In many cases, says the Washington DC-based NGO, advertisements for these dirty and hazardous jobs, considered the lowest and filthiest, are reserved for non-Muslim applicants only.
Hence, descendants of lower-caste Hindus who converted to Christianity centuries ago, still find themselves marginalized, relegated to dirty jobs and grim fates.
According to the National Commission for Justice and Peace (NCJP) of the Pakistan Catholic Bishops' Conference, "This is a double standard and discriminatory treatment reserved for religious minorities".
These workers also collect contaminated waste in hospital quarantine wards across the country and are almost always without any protective equipment at work.
Supreme Court ruling
In a ruling on April 13, the Supreme Court of Pakistan noted "the conditions of the staff involved in sanitation in hospitals and other places" and ordered that they "receive the necessary protection". However, the ground situation is a different story altogether.
“We urge a quick response from the authorities to deal with the situation,” Samuel Piyara, president of the Forum for the implementation of minority rights, told the Vatican’s Fides news agency, referring to the Supreme Court ruling.
Shahid Mushtaq Asi, president of the Union of Ecological Operators said that authorities have not provided disinfectants and gloves to these workers, none of whom have been tested for Covid-19. “The Supreme Court verdict,” he lamented, “is not respected."
Fate of sewage workers and families
Municipalities across Pakistan rely heavily on Christian cleaners to keep their sewers flowing.
In the country’s largest city Karachi, these cleaners keep the sewer system flowing, using their bare hands to unclog crumbling drainpipes of faeces, plastic bags and hazardous hospital refuse, part of the 1,750 million litres of waste the city’s 20 million residents generate daily.
Many of them spend hours inside manholes. Almost all of them develop skin diseases and respiratory problems because of constant contact with the sludge, sewage and toxic fumes. For many, the job has been fatal.
Back home, they live in rundown, unhygienic neighbourhoods without safe drinking water and schools.

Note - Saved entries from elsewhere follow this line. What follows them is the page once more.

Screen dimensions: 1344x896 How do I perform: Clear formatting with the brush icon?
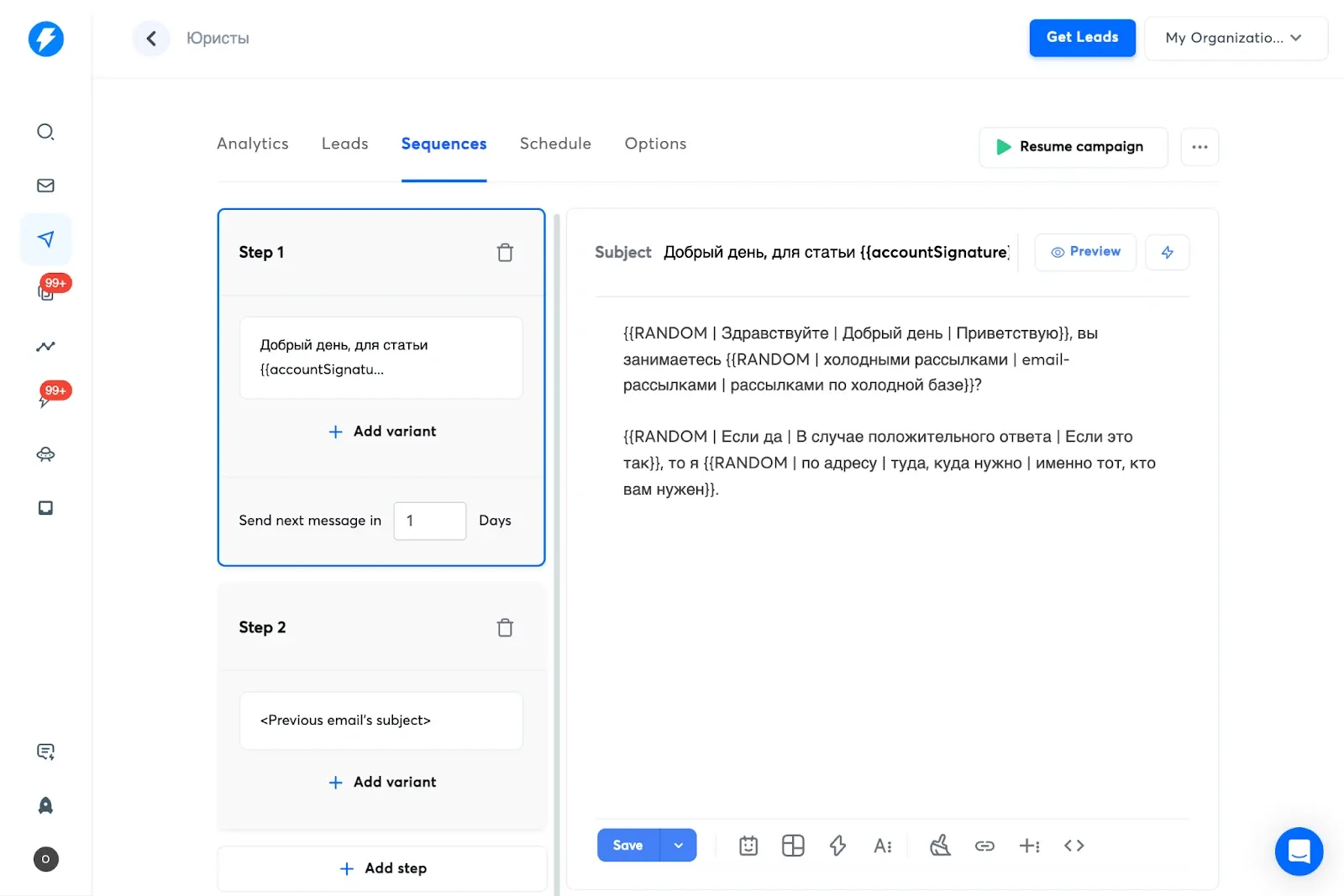tap(940, 846)
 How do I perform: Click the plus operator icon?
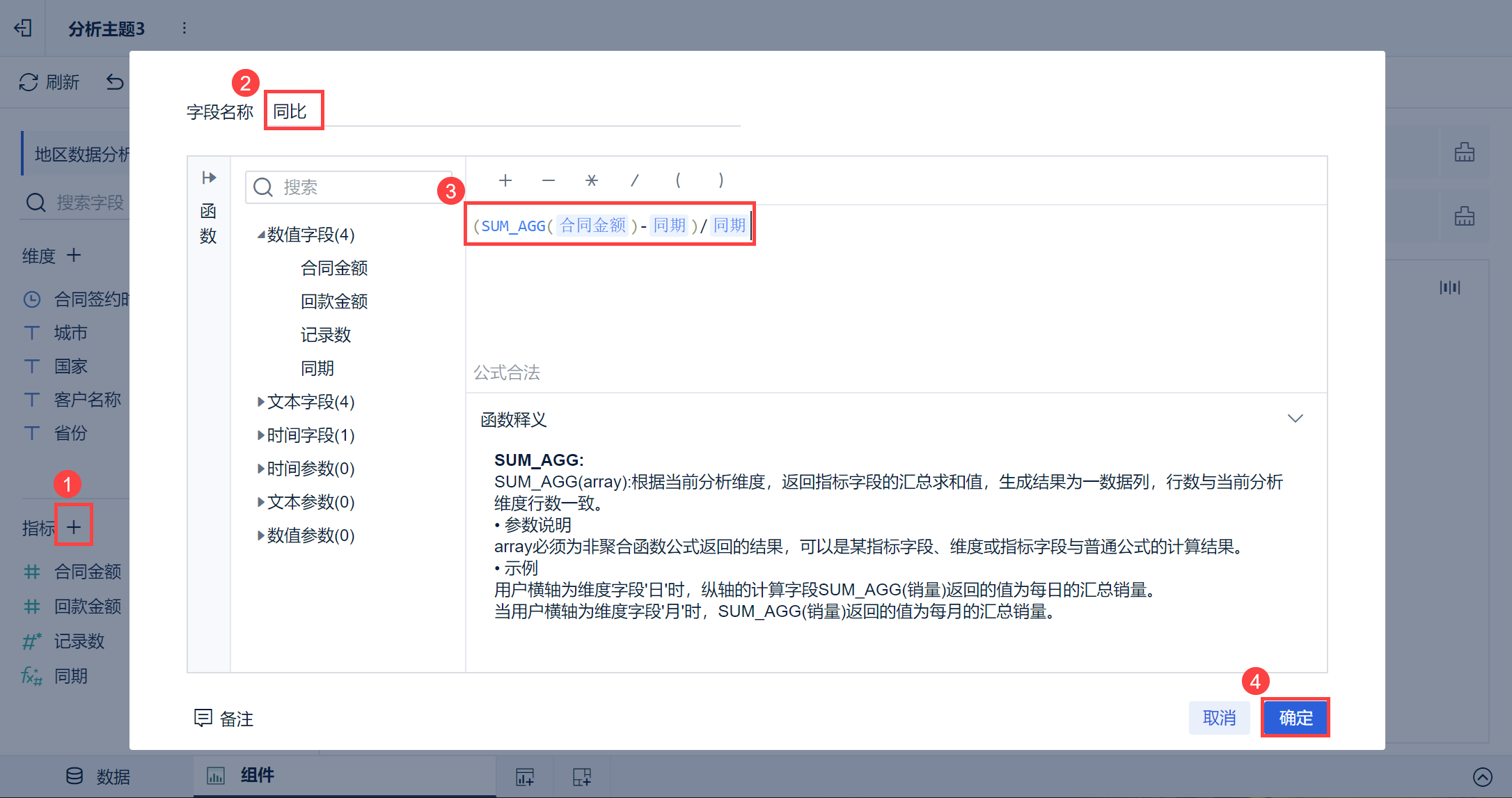click(x=505, y=180)
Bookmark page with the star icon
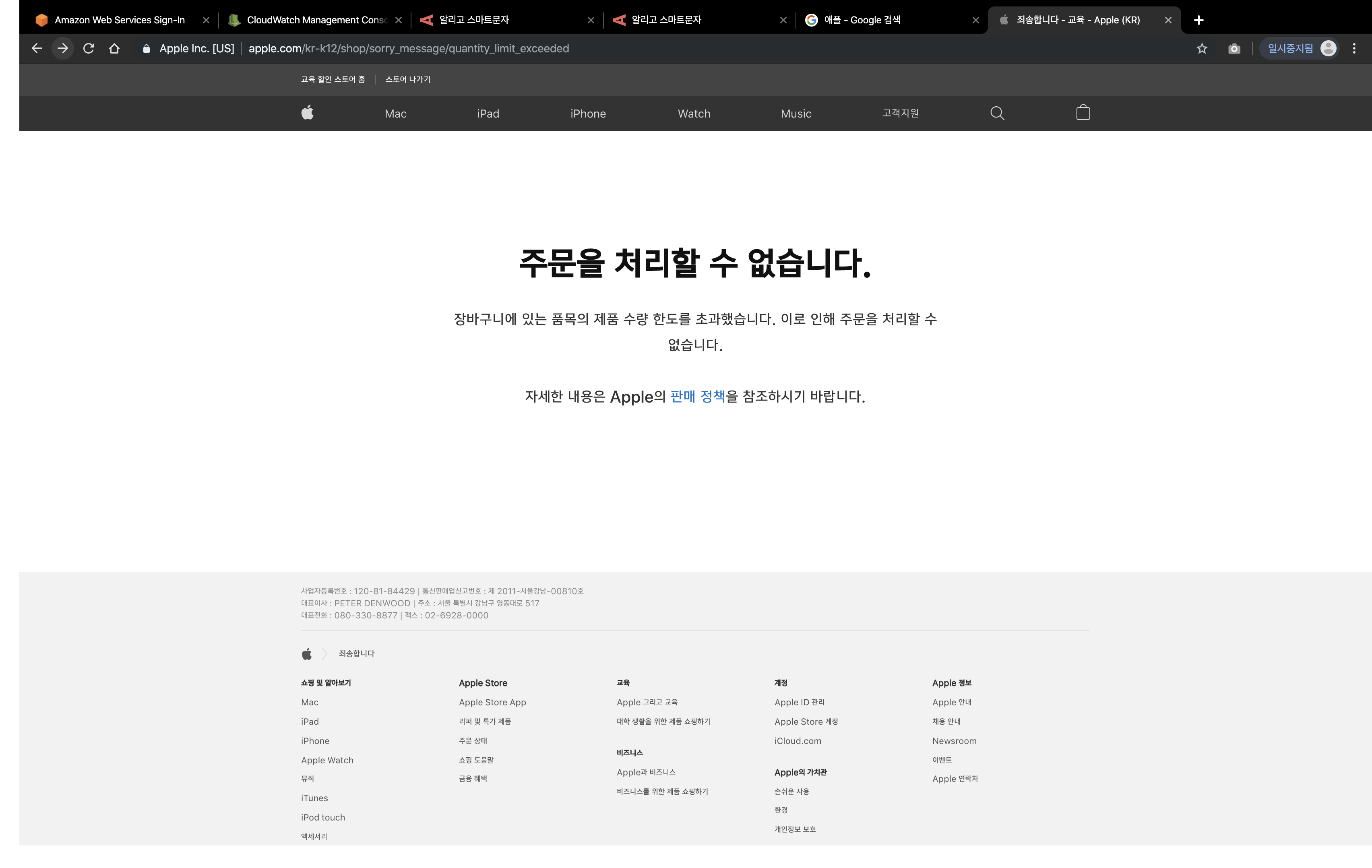1372x868 pixels. click(x=1202, y=48)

While most doing the dirty job are illiterate, they have been trying to give their children a better future by sending them to school. But discrimination and lack of opportunities to compete with others force these children to fall back on the jobs of their parents.
“I am very worried about them,” Father Saleh Diego, Vicar General of the Archdiocese of Karachi and diocesan director of the National Commission for Justice and Peace, told Asia News.
"We see them in the streets without masks or gloves. They clean toilets, empty pits and septic tanks, clear sewers and manholes.”
“Sanitation workers,” he said, “are the most neglected and marginalized group in our society.”